■ SOURCE DATA ■
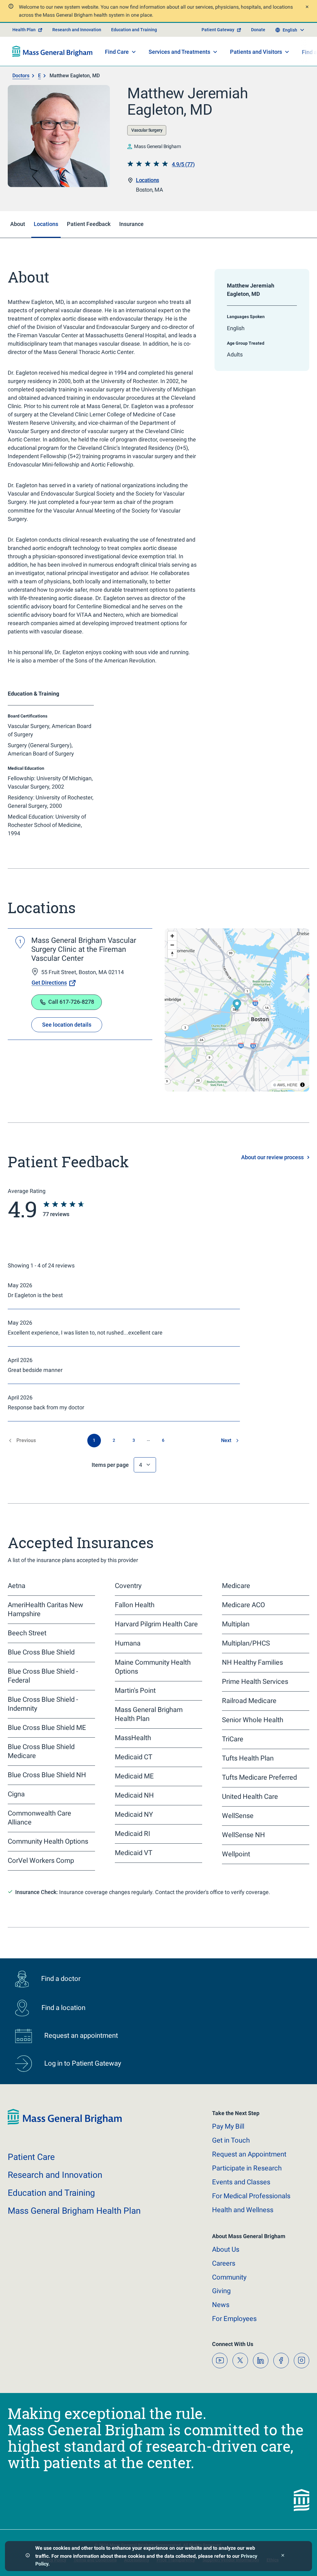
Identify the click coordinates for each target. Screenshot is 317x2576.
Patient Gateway (218, 29)
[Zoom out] (172, 944)
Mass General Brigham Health (74, 2211)
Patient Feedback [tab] (89, 224)
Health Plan (24, 29)
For (234, 2319)
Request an (249, 2154)
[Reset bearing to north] (172, 953)
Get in (231, 2140)
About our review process (272, 1157)
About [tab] (17, 224)
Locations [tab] (46, 224)
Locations (147, 180)
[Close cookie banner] (283, 2556)
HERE (292, 1084)
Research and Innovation (76, 29)
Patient (31, 2157)
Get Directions (49, 982)
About (225, 2249)
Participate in (247, 2168)
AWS (281, 1084)
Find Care (117, 52)
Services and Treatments (179, 52)
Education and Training (134, 29)
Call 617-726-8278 (71, 1001)
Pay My (228, 2126)
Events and (241, 2182)
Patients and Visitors (256, 52)
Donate (258, 29)
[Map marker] (237, 1005)
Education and (51, 2193)
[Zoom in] (172, 935)
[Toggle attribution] (302, 1084)
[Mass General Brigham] (52, 51)
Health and (242, 2210)
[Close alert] (306, 7)
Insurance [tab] (131, 224)
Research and (55, 2175)
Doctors (20, 76)
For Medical (251, 2196)
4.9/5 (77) (183, 164)
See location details (66, 1024)
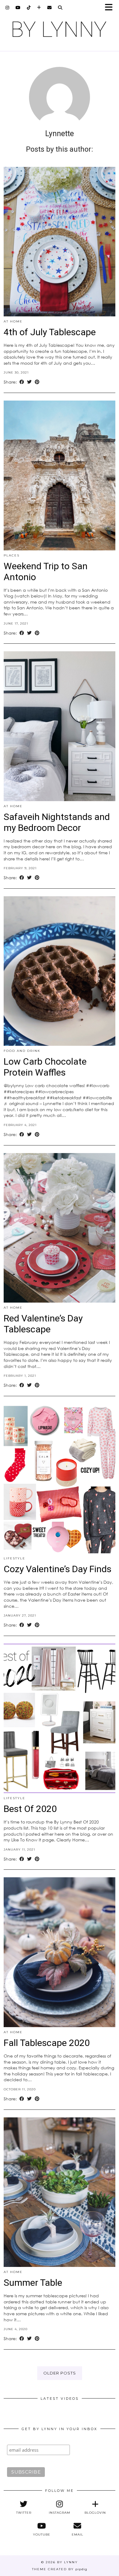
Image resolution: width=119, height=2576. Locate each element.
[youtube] (18, 7)
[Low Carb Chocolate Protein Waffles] (59, 971)
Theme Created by (59, 2569)
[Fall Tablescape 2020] (59, 1952)
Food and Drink (22, 1051)
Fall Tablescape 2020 (47, 2042)
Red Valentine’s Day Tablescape (43, 1323)
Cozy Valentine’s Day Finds (57, 1569)
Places (12, 555)
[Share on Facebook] (22, 382)
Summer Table (33, 2282)
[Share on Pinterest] (37, 382)
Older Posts (59, 2373)
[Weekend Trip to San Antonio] (59, 475)
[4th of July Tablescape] (59, 242)
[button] (110, 8)
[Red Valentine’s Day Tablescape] (59, 1228)
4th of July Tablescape (50, 332)
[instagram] (7, 7)
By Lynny (67, 2562)
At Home (13, 321)
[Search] (60, 7)
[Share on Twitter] (29, 382)
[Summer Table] (59, 2192)
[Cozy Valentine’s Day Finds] (59, 1479)
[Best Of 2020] (59, 1718)
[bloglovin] (39, 7)
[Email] (49, 7)
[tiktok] (29, 7)
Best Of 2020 (30, 1808)
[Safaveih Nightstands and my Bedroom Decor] (59, 726)
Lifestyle (14, 1558)
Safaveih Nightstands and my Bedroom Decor (57, 822)
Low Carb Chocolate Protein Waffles (45, 1067)
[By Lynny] (59, 29)
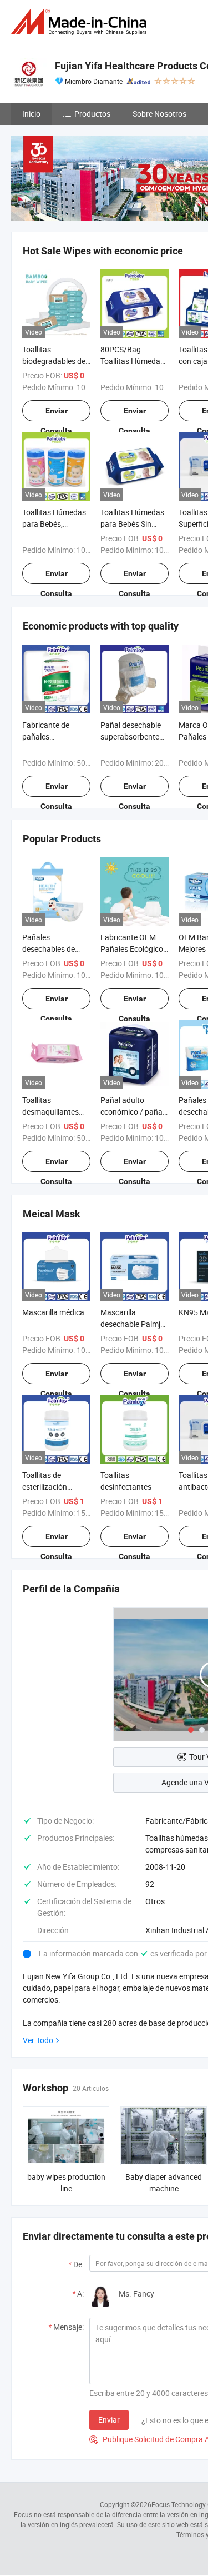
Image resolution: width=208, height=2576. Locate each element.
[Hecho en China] (81, 22)
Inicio (31, 113)
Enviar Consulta (56, 413)
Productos (92, 113)
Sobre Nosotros (159, 113)
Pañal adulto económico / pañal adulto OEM (132, 1112)
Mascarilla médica (53, 1312)
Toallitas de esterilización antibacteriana (47, 1487)
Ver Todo (38, 2040)
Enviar (109, 2419)
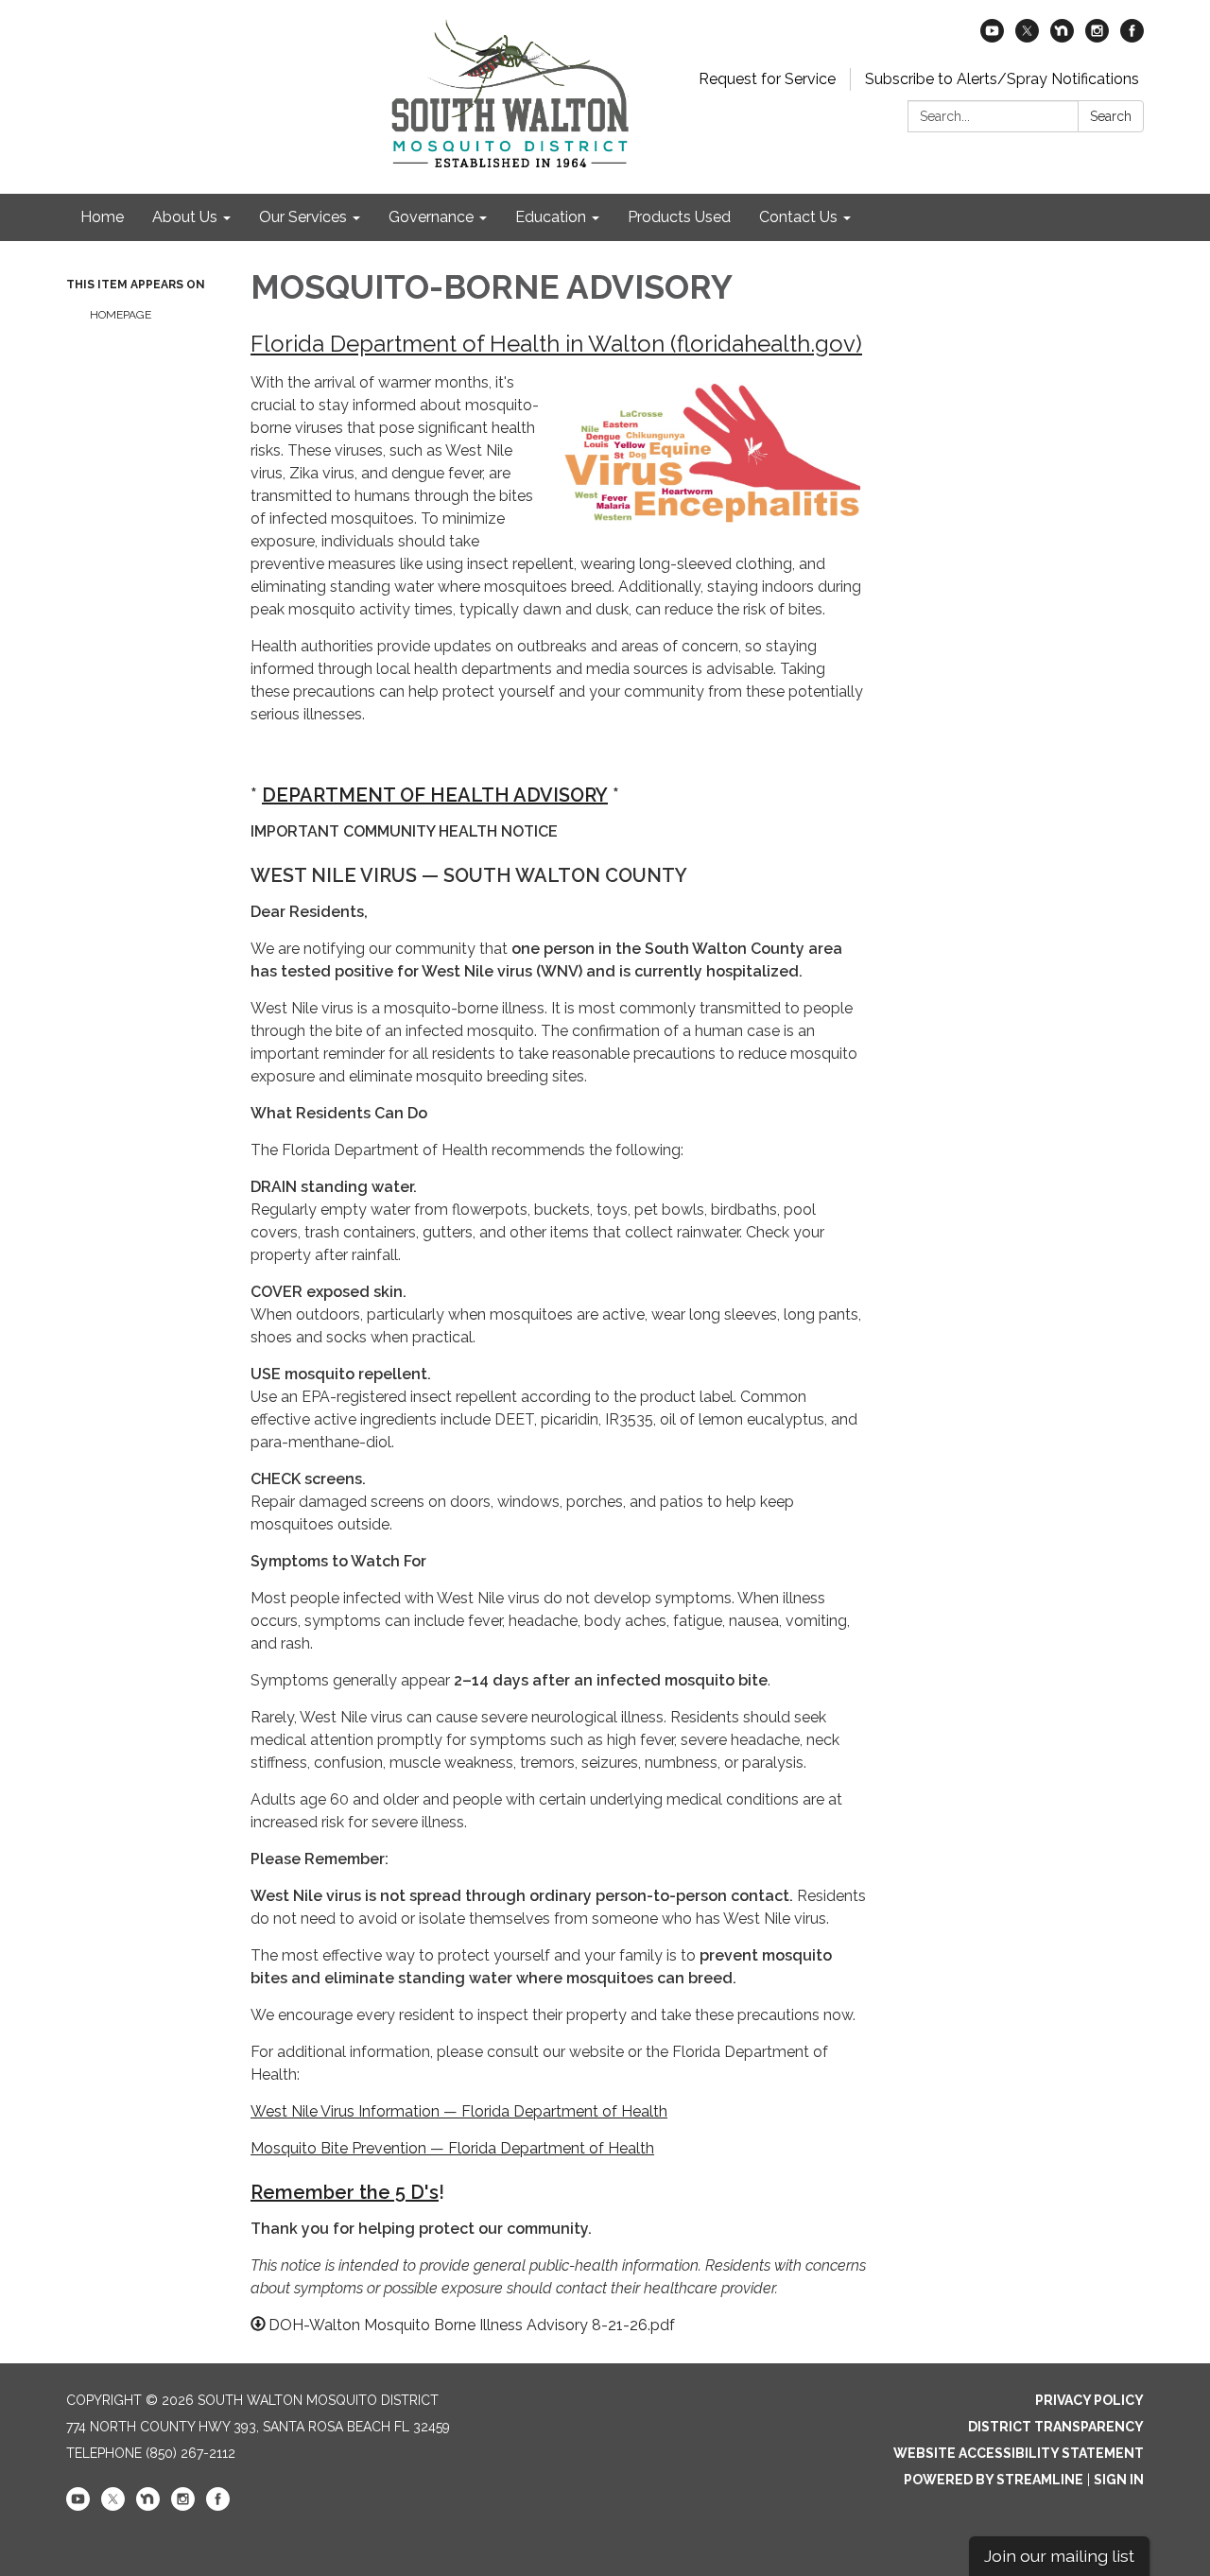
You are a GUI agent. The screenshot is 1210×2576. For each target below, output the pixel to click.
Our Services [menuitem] (303, 217)
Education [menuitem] (550, 217)
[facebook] (1132, 37)
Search (1111, 116)
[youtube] (992, 37)
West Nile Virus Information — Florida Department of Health (459, 2111)
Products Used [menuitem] (679, 217)
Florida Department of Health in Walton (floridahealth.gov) (556, 343)
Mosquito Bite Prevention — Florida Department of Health (452, 2148)
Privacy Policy (1089, 2400)
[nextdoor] (1062, 37)
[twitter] (1027, 37)
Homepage (120, 314)
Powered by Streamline (993, 2479)
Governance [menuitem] (431, 217)
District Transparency (1056, 2426)
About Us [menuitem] (184, 217)
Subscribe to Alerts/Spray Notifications (1002, 79)
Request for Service (767, 79)
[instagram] (1097, 37)
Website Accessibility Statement (1018, 2453)
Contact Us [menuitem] (798, 217)
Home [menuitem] (102, 217)
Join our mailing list (1059, 2556)
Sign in (1119, 2479)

■ ASSIGNMENT ■
Without including any pictures, reproduce the listing exactly.

■ OUTPUT OF THE TASK ■
Identify the click coordinates for each target. Screenshot is 317x2576.
Patient Gateway (218, 29)
[Zoom out] (172, 944)
Mass General Brigham Health (74, 2211)
Patient Feedback [tab] (89, 224)
Health Plan (24, 29)
For (234, 2319)
Request an (249, 2154)
[Reset bearing to north] (172, 953)
Get in (231, 2140)
About our review process (272, 1157)
About [tab] (17, 224)
Locations [tab] (46, 224)
Locations (147, 180)
[Close cookie banner] (283, 2556)
HERE (292, 1084)
Research and Innovation (76, 29)
Patient (31, 2157)
Get Directions (49, 982)
About (225, 2249)
Participate in (247, 2168)
AWS (281, 1084)
Find Care (117, 52)
Services and Treatments (179, 52)
Education and Training (134, 29)
Call 617-726-8278 (71, 1001)
Pay My (228, 2126)
Events and (241, 2182)
Patients and Visitors (256, 52)
Donate (258, 29)
[Map marker] (237, 1005)
Education and (51, 2193)
[Zoom in] (172, 935)
[Toggle attribution] (302, 1084)
[Mass General Brigham] (52, 51)
Health and (242, 2210)
[Close alert] (306, 7)
Insurance [tab] (131, 224)
Research and (55, 2175)
Doctors (20, 76)
For Medical (251, 2196)
4.9/5 (77) (183, 164)
See location details (66, 1024)
Image resolution: width=119, height=2576. Locate each element.
[youtube] (18, 7)
[Low Carb Chocolate Protein Waffles] (59, 971)
Theme Created by (59, 2569)
[Fall Tablescape 2020] (59, 1952)
Food and Drink (22, 1051)
Fall Tablescape 2020 (47, 2042)
Red Valentine’s Day Tablescape (43, 1323)
Cozy Valentine’s Day Finds (57, 1569)
Places (12, 555)
[Share on Facebook] (22, 382)
Summer Table (33, 2282)
[Share on Pinterest] (37, 382)
Older Posts (59, 2373)
[Weekend Trip to San Antonio] (59, 475)
[4th of July Tablescape] (59, 242)
[button] (110, 8)
[Red Valentine’s Day Tablescape] (59, 1228)
4th of July Tablescape (50, 332)
[instagram] (7, 7)
By Lynny (67, 2562)
At Home (13, 321)
[Search] (60, 7)
[Share on Twitter] (29, 382)
[Summer Table] (59, 2192)
[Cozy Valentine’s Day Finds] (59, 1479)
[Best Of 2020] (59, 1718)
[bloglovin] (39, 7)
[Email] (49, 7)
[tiktok] (29, 7)
Best Of 2020 (30, 1808)
[Safaveih Nightstands and my Bedroom Decor] (59, 726)
Lifestyle (14, 1558)
Safaveih Nightstands and my Bedroom Decor (57, 822)
Low Carb Chocolate Protein Waffles (45, 1067)
[By Lynny] (59, 29)
Image resolution: width=208, height=2576. Locate each element.
[Hecho en China] (81, 22)
Inicio (31, 113)
Enviar Consulta (56, 413)
Productos (92, 113)
Sobre Nosotros (159, 113)
Pañal adulto económico / pañal adulto OEM (132, 1112)
Mascarilla médica (53, 1312)
Toallitas de esterilización antibacteriana (47, 1487)
Ver Todo (38, 2040)
Enviar (109, 2419)
You are a GUI agent. The screenshot is 1210×2576. For each target below, output the pixel to click.
Our Services [menuitem] (303, 217)
Education [menuitem] (550, 217)
[facebook] (1132, 37)
Search (1111, 116)
[youtube] (992, 37)
West Nile Virus Information — Florida Department of Health (459, 2111)
Products Used [menuitem] (679, 217)
Florida Department of Health in Walton (floridahealth.gov) (556, 343)
Mosquito Bite Prevention — Florida Department of Health (452, 2148)
Privacy Policy (1089, 2400)
[nextdoor] (1062, 37)
[twitter] (1027, 37)
Homepage (120, 314)
Powered by Streamline (993, 2479)
Governance [menuitem] (431, 217)
District Transparency (1056, 2426)
About Us [menuitem] (184, 217)
Subscribe to Alerts/Spray Notifications (1002, 79)
Request for Service (767, 79)
[instagram] (1097, 37)
Website Accessibility Statement (1018, 2453)
Contact Us [menuitem] (798, 217)
Home [menuitem] (102, 217)
Join our mailing list (1059, 2556)
Sign in (1119, 2479)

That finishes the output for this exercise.